No existe una obligación a nivel estatal. Sin embargo, muchos convenios colectivos provinciales de hostelería sí establecen un complemento por jornada partida, que suele oscilar entre 1,50 y 4 euros diarios según la categoría y la provincia. Revisa el convenio vigente de tu zona para saber si te aplica.

¿Cuántas horas puede durar la interrupción del turno partido?

El Estatuto de los Trabajadores no fija un máximo de interrupción. Son los convenios colectivos los que lo regulan, y las diferencias son grandes: desde 3 horas en Barcelona hasta 5 horas en Málaga. Si tu convenio no dice nada, la interrupción debe ser razonable y no puede usarse para alargar artificialmente la presencia del trabajador en el centro de trabajo.

¿Puede un trabajador negarse a hacer turno partido si no está en su contrato?

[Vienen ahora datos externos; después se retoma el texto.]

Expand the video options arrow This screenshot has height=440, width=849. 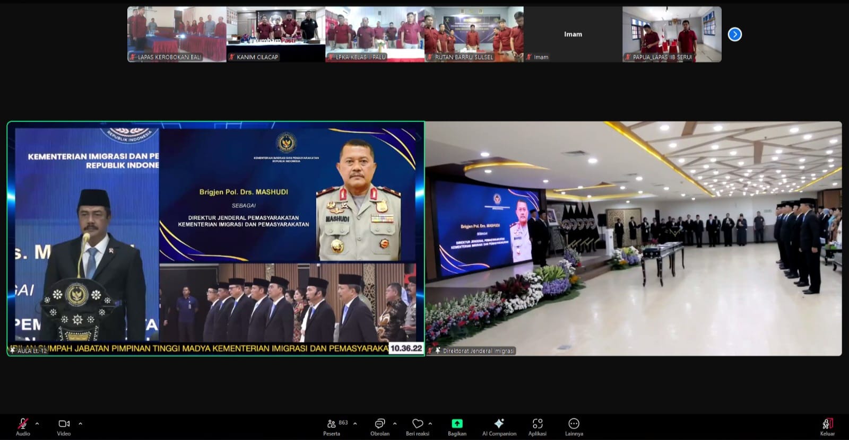point(80,424)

Si el contrato de trabajo especifica jornada continua y el convenio colectivo no faculta al empresario para imponer jornada partida de forma unilateral, el trabajador puede negarse. Cambiar de jornada continua a partida se considera una modificación sustancial de las condiciones de trabajo regulada en el artículo 41 del Estatuto de los Trabajadores, que requiere un procedimiento específico con preaviso de 15 días y posibilidad de impugnación.

¿Qué multas puede poner la Inspección de Trabajo por incumplir los descansos entre turnos?

La infracción por no respetar el descanso mínimo de 12 horas entre jornadas se clasifica como grave según la LISOS (Ley de Infracciones y Sanciones en el Orden Social). Las multas oscilan entre 751 y 7.500 euros en su grado mínimo a medio, y pueden multiplicarse por cada trabajador afectado si el incumplimiento es sistemático.